The default setting for the bank's thinking is that we can expect more of the same: continued US rule-making for world trade and finance, coupled with the economic rise, China-style, of other populous nations like India and Vietnam and Indonesia and Brazil. That is clearly on the cards. But perhaps, as the report ponders, there are other factors at work that could kill what the Bank still clearly sees as the golden goose.

There are plenty of straws in the wind suggesting a more complex future. We don't hear much about them, but the formerly docile sweatshop workers of China, Bangladesh and elsewhere have been in ferment in recent months, with strikes and sabotage popping up all over the place. Do these insurrections have the potential to snuff out the new globalisation, triggering either a return to protectionism or some much greater insurrection?

What are we to make of the growing assertiveness of Putin's Russia? As it prospers from high energy prices, Moscow is buying into Europe's gas market to the west, while attempting to expel Shell from Sakhalin in the east. Globalization or protectionism? Or both?

And globalization itself is starting to take new and unexpected forms. Take the burgeoning market in carbon credits. This is a globalized market-based response to the global environment threat of climate change. But it hardly conforms to the free-market model of mainstream globalizers. This market only exists at all because of new internationally agreed and state-controlled limits on greenhouse gas emissions. And of course, it has led to the irony of the corporations of the US - the world's self-appointed globalizers and traders in chief - being largely left out of this new market, because its government has declined to set any domestic limits on emissions.

Globalization of trade is likely to continue, but as the Bank's report begins to admit, it will likely take forms that may often be very different from those imagined by the free-market ideologues.

The report posits three potential pressures on its default model of free-market globalization. One is the continued growth of economic inequalities as economic shake-down continues to confirm the losers in the globalization process, whether whole African countries or the poor in Asia and Latin America. This, it acknowledges, may lead to an upsurge in protectionism. A second is "pressures in labour markets", not least insurrection among the new global working classes. The third is "threats to the global commons" (water, air, etc...). As the report admits: "If these forces are left unchecked, they could slow or even derail globalization". Where the Bank is much vaguer is in imagining how to check these threats.

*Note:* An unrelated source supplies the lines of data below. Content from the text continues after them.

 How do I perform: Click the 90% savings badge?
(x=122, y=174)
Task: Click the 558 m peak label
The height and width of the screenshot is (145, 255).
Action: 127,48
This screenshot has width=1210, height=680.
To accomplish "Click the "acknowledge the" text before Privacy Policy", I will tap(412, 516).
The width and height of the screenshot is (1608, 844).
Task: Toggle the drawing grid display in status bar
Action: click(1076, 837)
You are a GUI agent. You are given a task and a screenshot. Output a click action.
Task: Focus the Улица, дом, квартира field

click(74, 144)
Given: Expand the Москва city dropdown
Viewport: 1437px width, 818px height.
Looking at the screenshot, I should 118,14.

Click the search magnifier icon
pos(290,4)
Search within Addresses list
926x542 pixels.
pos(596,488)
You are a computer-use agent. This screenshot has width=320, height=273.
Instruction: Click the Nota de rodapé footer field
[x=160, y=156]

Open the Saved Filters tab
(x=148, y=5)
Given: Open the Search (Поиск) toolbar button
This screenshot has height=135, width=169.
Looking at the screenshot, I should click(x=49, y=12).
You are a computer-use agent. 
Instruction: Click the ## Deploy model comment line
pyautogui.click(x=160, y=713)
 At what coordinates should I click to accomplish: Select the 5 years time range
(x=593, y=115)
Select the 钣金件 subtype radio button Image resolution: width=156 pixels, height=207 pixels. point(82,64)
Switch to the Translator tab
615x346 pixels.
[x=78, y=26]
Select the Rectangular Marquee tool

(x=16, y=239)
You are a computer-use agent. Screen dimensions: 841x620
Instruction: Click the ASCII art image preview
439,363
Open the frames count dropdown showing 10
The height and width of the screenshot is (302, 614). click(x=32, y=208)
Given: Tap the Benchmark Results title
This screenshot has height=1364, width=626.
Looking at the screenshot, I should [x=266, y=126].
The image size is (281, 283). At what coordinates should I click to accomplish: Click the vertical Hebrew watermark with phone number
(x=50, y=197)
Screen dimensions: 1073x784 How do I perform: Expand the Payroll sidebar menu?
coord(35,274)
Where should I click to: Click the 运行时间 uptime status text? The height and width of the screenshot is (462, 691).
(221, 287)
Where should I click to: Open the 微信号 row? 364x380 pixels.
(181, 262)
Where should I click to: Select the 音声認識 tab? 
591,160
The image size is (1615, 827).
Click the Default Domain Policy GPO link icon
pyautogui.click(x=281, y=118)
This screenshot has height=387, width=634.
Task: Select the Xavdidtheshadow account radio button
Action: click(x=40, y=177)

The report is particularly weak on the global commons, hardly knowing where to look for an answer. The Bank may have been talking about environmental issues for a couple of decades now, but it appears no closer to discovering how to incorporate them into its overall thinking - to come up with a framework for sustainable development - than it was back before the Earth Summit of 1992.

The report quotes the observation of Sir Nicholas Stern, in his important recent report for the British government, which called for an investment of global GDP of around 1 per cent today to be made in cleaner energy to head off a potential climate-induced global economic meltdown that could strike 20 per cent from the global economy. But rather than underpinning its own analysis with this work, Stern's work is placed firmly in a Box. The Bank fails to endorse the idea.

Stern was formerly chief economist at the World Bank. But the Bank still can't quite stomach his central analysis that the free market's failure to find a way of penalising the villains of climate change represents its single greatest failure to date. Until the bank can crack that one, it will probable no more be able to "manage the next wave" of globalization than King Canute was able to manage the waves in his own day.